Do You Believe in Dairies? (USA Day 28)
I watched the sun rise over a field of soy, I think, planted hastily by desperate farmers because the flooding has left no time to grow corn. Yesterday’s self-imposed sloth had done just what we wanted it to: we felt fresh-brained and ready to continue north.
Due to the uncertainty of where we’d stay tonight (we wanted to get to Monterey, but didn’t know of anything actually in Monterey) we left early, planning to make calls as we went, and if that didn’t work we’d arrive as early as possible in order to find somewhere to pitch our tent with permission. The Nickel Plate Trail runs north of Kokomo all the way to Rochester (about fifty miles) meaning that most of the day was offroad, the sun dappled behind shady trees and verges, the tarmac ahead of us skittering with chipmunks and rabbits and regular puddles of overripe black raspberries. The going was good: miles ticked over just as they’ve done in recent days, and before we knew it we’d reached Peru. No, not that Peru. That’d be quite the morning of cycling.

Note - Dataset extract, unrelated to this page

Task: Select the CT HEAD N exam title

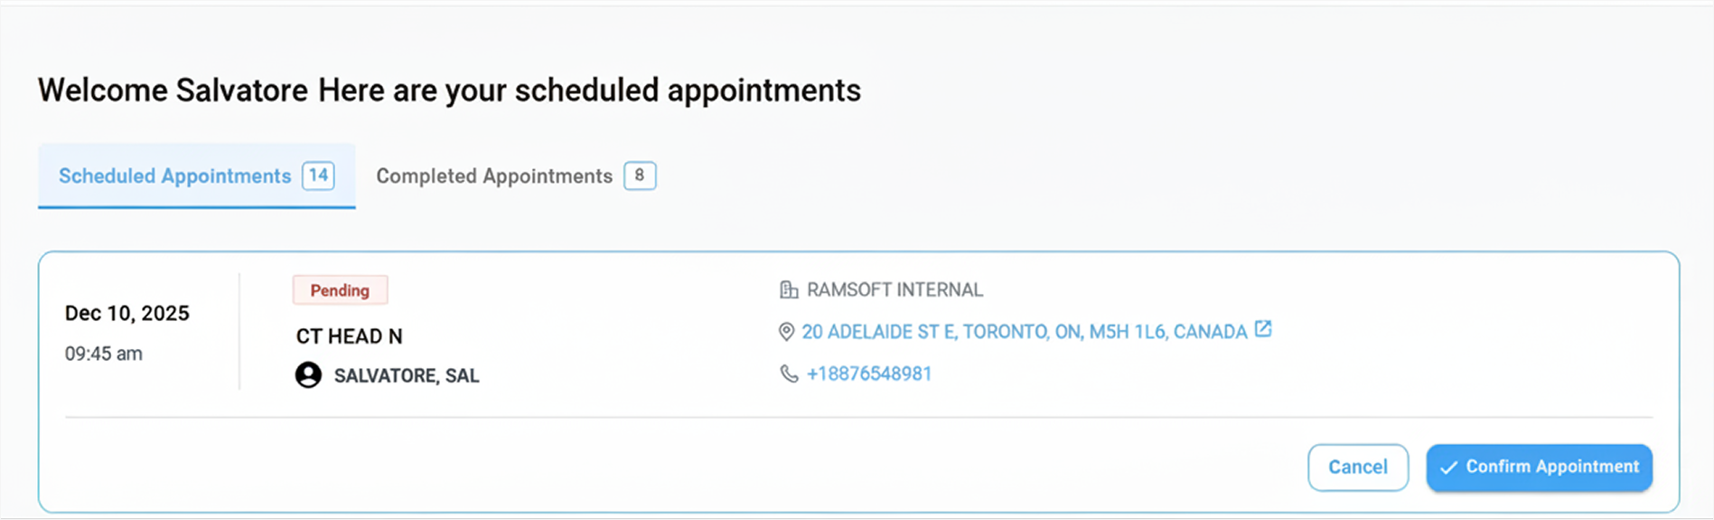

Despite repeated calls to Monterey’s fire department and Methodist church, the former eventually answering with bewilderment and audible shrugs, the latter never getting past answerphone, we were no closer finding a place to stay. Then, after stopping to stroke a very excellent roadside cat, we rounded the corner to find ourselves blocked by a seemingly infinite goods train rolling past at half a mile per hour. We cursed our luck, as did the cyclist who rolled up behind us. He turned out to be Maurice, a kind gentleman, interested in our laden packs, in training for a big 100-mile ride and heading home, to…Monterey.
Great! He knew the area! Excited, we asked where might be good to pitch a tent, and he suggested his farm. We jumped at the offer, arranging to meet him back at his place as soon as we could get there, and the anticipation of the day’s oncoming stress leapt onto the last carriage of the train, never to be seen again.

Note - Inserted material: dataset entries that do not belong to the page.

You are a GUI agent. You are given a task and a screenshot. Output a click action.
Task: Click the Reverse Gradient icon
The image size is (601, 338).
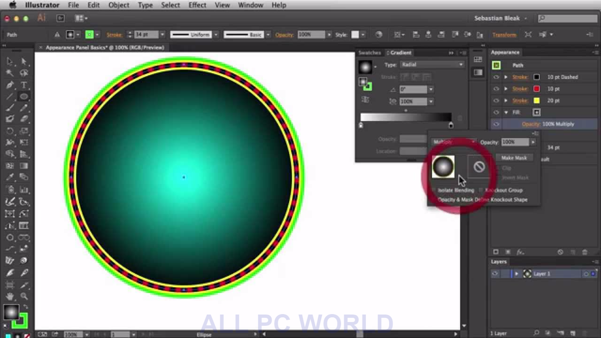point(365,100)
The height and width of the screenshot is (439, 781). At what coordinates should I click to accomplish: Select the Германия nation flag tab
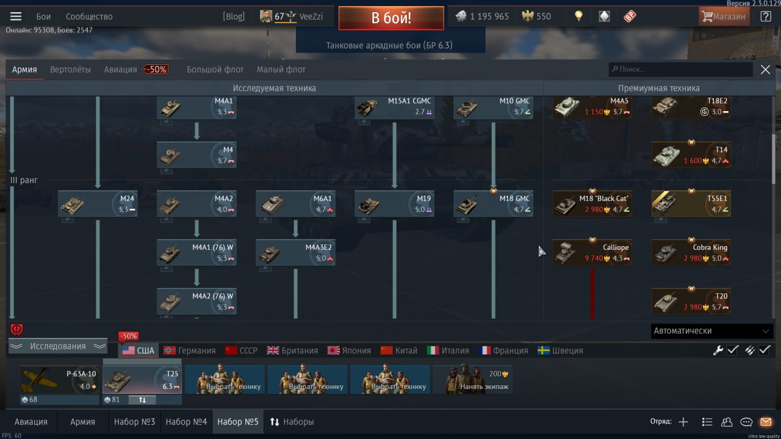coord(189,350)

The next thirty miles were a grinning blur. With accommodation sorted until Chicago and the miles proving no challenge today, we knocked them out with Bradman-esque reliability. A quick lunch at Wendy’s (vouchers 1&2 exhausted) led us into the last section, back on Indiana’s flat farm grids, this time with a blustery crosswind and an enormous sky filled with the most gargantuan black cloud I’ve ever seen.
Of course, we had to cycle right into it. The rain held off until the last three miles, when it deposited a metric basploosh right on our heads. By the time we arrived at Maurice’s farm we were soggy as cooked leeks, but not so dazed to fail to notice the sheer size of the place. This dairy farm had sheds for 3000 cows and a sort of visitor’s centre with lounge, kitchen and shower, which Maurice made clear was ours for the night. Forget camping – we had a house! But the hits kept on coming: his wife had made us spaghetti and her friend had baked cookies, the coffee maker was already on and Amy found a massage chair. We sat, chatting to Maurice, Connie and Charlotte about dairy farming, dangerous American cities and Downton Abbey (the three Ds) before withdrawing to our private quarters for a quite excellent sleep.